Text passage:
++++++++++++++++++++
So today is the 6th sign, Transfiguration Sunday: Jesus puts mud in the blind man’s eyes and then tells him to “Go wash in the Pool of Siloam (which means sent).” Go wash in the Sending Waters.

So what does it mean to wash in the Pool of Sent?  In the Sending Bath?  Sounds like a baptismal font to me!  ;)
First of all: [page through your worship folder] 
See the sections?  What’s the longest section?
Trick question: Sending...

So again, what does it mean to be washed in the Sending Waters?  In the Pool of Sent (or Siloam)?

The once-blind man’s story gives us some ideas to instruct us for the “longest part of the worship service”:

First of all, being washed in the Sending waters means being healed!  Christ heals us too!  What are your “blind spots”?  Think about that this week.  And know that Jesus puts mud in our eyes too and sends us also past the the Sent Pool and out into the world anew, re-freshed, re-created, re-defined!  The Word and the Meal are like mud in our eyes, and then as we pass by those holy waters on the way out we have been made new!  Being washed means that we are healed, sisters and brothers in Christ!

Being washed in “Sent” means being honest.  “All I know is that once I was blind but now I see.”  Here’s what I know.  Pay attention to your experience.  I feel like 9x out of 10 when a person changes they’re mind about something (maybe this has happened to you?), it’s not because of a new doctrine that got rammed down their throat; it’s because of an experience:  

*All I know is that once I never really cared that deeply for protecting the environment, for example, but then I spent a week in the Rockies hiking and camping…
*All I know is that I was taught that gay people were bad and dirty and wrong, but then I met Lawrence…
*All I’ve ever know is that I always thought Christians were judgmental and insular even cruel, and then I came to SVLC...
The blind man reminds us to pay attention, and be honest about our experiences, how they affect us, and how they change us.  We could remain unchanged, even with our sight restored…  
But not the blind man: “All I know is that once I was blind, but now I can see.”
++++++++++++++++++++
Stated exercise:
Revise the sermon passage, starting with "So today is" and going on through "Sent (or Siloam)?", replacing "Siloam" with "Shiloah" wherever it occurs.
++++++++++++++++++++
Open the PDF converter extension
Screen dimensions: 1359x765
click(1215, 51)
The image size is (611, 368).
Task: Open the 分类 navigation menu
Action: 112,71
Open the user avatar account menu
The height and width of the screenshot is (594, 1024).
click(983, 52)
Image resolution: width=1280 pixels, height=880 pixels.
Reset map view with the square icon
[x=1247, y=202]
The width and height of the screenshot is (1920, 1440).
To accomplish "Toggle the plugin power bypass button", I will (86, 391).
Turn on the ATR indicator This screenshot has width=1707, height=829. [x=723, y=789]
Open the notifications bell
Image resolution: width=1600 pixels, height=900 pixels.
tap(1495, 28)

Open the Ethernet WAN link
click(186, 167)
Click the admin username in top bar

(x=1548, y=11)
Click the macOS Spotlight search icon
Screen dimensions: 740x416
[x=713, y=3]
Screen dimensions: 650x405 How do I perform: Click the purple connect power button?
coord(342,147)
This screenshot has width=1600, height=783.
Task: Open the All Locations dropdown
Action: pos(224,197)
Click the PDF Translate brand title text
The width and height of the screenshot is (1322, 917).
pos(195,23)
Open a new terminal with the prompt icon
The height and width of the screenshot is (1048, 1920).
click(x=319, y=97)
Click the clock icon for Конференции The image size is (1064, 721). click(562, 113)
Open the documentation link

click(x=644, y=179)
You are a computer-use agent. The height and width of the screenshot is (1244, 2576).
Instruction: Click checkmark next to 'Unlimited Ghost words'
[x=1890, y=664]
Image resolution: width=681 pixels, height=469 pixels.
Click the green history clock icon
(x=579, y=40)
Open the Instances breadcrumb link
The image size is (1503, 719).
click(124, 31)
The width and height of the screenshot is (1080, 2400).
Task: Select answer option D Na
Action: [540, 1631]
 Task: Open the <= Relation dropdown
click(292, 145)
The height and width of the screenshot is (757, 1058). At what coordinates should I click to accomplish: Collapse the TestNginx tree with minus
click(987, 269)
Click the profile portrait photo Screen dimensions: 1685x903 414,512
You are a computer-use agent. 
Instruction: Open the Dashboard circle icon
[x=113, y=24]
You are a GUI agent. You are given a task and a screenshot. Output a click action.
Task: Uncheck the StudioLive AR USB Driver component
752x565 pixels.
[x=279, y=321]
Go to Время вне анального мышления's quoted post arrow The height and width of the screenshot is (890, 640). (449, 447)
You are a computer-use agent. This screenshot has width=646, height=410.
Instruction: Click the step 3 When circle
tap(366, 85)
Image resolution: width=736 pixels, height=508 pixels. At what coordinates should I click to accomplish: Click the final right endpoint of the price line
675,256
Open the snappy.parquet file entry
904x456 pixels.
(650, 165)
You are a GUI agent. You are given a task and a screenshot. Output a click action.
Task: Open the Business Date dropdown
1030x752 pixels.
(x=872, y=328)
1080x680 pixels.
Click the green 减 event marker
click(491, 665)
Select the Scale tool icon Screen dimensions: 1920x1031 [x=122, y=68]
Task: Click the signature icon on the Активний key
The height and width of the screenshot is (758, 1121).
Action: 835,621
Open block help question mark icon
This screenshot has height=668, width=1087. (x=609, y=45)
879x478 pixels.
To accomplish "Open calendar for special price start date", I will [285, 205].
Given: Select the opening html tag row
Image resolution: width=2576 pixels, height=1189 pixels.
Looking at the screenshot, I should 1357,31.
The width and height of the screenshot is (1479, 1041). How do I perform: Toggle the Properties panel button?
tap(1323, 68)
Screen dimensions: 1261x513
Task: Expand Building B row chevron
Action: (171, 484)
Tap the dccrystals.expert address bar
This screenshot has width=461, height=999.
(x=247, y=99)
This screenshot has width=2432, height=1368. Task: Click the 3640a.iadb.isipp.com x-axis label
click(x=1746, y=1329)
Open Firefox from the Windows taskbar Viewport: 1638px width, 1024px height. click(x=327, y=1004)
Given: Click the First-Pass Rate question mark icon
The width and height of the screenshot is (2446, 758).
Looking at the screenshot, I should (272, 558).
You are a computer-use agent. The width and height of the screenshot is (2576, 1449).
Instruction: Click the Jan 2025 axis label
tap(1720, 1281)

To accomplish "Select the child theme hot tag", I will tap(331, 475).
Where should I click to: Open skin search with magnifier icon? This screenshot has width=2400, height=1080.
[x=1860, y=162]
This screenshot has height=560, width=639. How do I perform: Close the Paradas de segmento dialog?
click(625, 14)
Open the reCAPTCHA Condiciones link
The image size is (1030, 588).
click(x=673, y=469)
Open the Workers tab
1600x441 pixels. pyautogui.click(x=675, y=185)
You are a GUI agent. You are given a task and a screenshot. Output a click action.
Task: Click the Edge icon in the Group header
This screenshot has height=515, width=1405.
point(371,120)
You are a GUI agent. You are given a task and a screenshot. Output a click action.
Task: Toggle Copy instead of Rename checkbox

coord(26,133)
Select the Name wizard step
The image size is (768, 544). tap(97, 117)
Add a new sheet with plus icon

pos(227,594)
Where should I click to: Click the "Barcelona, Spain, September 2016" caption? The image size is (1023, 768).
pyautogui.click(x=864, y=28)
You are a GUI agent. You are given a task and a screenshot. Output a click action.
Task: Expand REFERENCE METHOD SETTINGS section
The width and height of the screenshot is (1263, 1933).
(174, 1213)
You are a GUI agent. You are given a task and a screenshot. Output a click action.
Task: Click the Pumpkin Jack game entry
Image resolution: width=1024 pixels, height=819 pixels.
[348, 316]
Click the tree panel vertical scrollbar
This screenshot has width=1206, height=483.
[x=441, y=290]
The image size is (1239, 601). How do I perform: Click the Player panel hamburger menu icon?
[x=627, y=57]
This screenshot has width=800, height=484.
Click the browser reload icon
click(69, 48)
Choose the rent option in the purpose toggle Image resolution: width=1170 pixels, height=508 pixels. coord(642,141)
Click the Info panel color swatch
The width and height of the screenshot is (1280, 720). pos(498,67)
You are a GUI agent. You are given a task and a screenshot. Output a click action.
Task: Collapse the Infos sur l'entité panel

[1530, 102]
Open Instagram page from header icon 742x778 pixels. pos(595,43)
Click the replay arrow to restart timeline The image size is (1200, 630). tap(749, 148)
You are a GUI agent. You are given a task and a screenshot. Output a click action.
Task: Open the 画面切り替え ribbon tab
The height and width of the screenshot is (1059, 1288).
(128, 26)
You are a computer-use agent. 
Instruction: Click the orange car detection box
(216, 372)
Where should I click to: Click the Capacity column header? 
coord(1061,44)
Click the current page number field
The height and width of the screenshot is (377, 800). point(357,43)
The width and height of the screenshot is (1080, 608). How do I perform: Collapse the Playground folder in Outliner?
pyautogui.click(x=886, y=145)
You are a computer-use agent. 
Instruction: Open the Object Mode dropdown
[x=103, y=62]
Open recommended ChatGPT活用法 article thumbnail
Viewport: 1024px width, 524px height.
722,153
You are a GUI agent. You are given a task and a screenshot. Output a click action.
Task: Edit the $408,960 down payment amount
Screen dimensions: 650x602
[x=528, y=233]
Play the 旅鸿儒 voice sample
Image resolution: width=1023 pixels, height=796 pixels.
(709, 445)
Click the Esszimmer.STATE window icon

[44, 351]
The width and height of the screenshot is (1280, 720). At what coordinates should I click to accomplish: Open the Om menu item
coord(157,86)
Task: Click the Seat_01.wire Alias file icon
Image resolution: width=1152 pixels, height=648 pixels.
++++++++++++++++++++
Exercise answer:
So today is the 6th sign, Transfiguration Sunday: Jesus puts mud in the blind man’s eyes and then tells him to “Go wash in the Pool of Shiloah (which means sent).” Go wash in the Sending Waters.

So what does it mean to wash in the Pool of Sent?  In the Sending Bath?  Sounds like a baptismal font to me!  ;)
First of all: [page through your worship folder] 
See the sections?  What’s the longest section?
Trick question: Sending...

So again, what does it mean to be washed in the Sending Waters?  In the Pool of Sent (or Shiloah)?